#### YOUR TASK
List every person the Swinton passage names as an author.

Respect to fallen greatness, and to the patience and calm resignation
with which a man once in high power expressed himself under such a change
of fortune, found Swinton friends; family connections, and some
interested considerations of Middleton the Commissioner, joined to
procure his safety, and he was dismissed, but after a long imprisonment,
and much dilapidation of his estates. It is said that Swinton's
admonitions, while confined in the Castle of Edinburgh, had a
considerable share in converting to the tenets of the Friends Colonel
David Barclay, then lying there in the garrison. This was the father of
Robert Barclay, author of the celebrated _Apology for the Quakers._ It
may be observed among the inconsistencies of human nature, that Kirkton,
Wodrow, and other Presbyterian authors, who have detailed the sufferings
of their own sect for nonconformity with the established church, censure
the government of the time for not exerting the civil power against the
peaceful enthusiasts we have treated of, and some express particular
chagrin at the escape of Swinton. Whatever might be his motives for
assuming the tenets of the Friends, the old man retained them faithfully
till the close of his life.

Jean Swinton, grand-daughter of Sir John Swinton, son of Judge Swinton,
as the Quaker was usually termed, was mother of Anne Rutherford, the
author's mother.

Item position entries:

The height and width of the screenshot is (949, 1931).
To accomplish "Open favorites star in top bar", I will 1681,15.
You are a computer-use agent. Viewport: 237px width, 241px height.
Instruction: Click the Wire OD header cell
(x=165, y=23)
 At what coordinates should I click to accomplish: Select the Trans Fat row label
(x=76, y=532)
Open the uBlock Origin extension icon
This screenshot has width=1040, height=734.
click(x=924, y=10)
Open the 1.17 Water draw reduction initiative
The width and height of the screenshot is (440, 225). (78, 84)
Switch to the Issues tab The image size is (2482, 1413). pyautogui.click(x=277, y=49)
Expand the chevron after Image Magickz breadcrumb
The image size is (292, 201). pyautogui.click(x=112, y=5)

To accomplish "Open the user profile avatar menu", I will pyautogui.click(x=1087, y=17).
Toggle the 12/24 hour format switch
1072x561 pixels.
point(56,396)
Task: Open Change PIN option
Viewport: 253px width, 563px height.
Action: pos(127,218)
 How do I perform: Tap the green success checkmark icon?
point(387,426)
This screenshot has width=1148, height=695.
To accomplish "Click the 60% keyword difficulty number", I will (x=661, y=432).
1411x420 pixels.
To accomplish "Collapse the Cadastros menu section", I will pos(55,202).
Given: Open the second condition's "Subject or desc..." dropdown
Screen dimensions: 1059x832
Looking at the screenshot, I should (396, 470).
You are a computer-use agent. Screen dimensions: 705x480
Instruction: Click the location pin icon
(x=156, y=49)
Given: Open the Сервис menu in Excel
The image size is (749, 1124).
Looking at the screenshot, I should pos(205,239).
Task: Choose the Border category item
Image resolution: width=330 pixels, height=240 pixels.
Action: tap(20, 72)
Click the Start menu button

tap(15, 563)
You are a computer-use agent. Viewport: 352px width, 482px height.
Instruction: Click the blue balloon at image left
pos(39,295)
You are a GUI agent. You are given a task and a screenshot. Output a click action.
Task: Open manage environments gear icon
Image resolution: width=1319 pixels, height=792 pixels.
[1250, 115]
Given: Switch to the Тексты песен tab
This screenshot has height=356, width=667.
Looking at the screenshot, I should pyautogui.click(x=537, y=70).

#### FINAL ANSWER
- Robert Barclay
- Kirkton
- Wodrow